Extracted records:
_ _ _ _ _
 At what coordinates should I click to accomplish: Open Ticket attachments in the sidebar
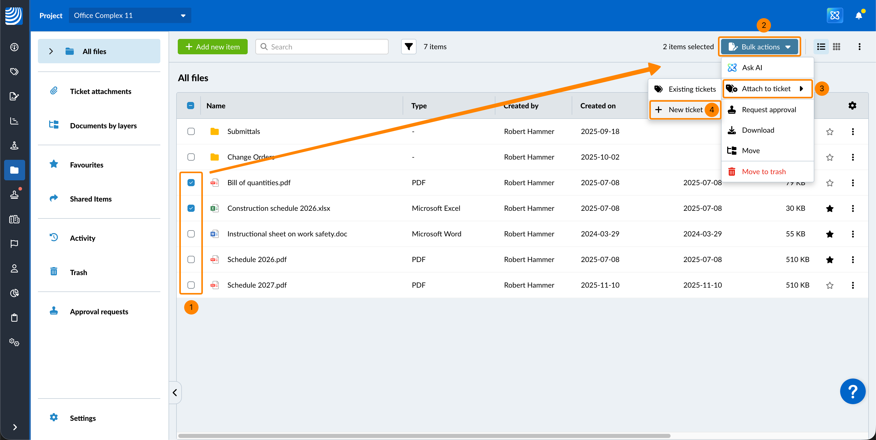100,91
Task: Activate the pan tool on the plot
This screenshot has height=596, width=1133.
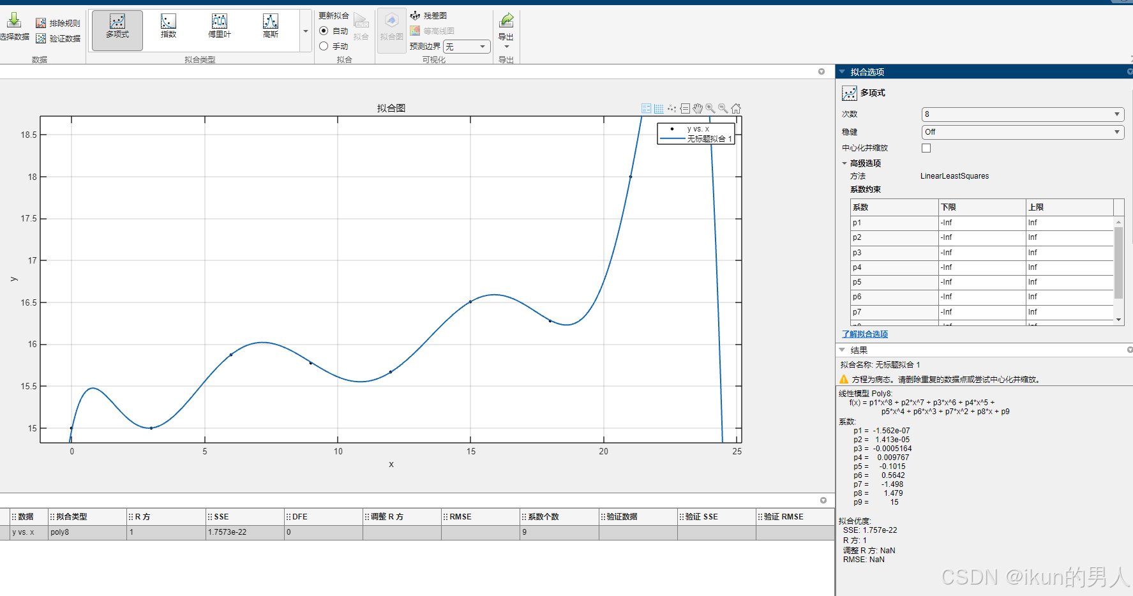Action: click(698, 108)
_ _ _ _ _
# TASK
Please print each record above again exactly, but omit any pictures.

# OUTPUT FOR THIS EXERCISE
 At what coordinates should I click to accomplish: Open Ticket attachments in the sidebar
100,91
Task: Activate the pan tool on the plot
This screenshot has height=596, width=1133.
Action: click(698, 108)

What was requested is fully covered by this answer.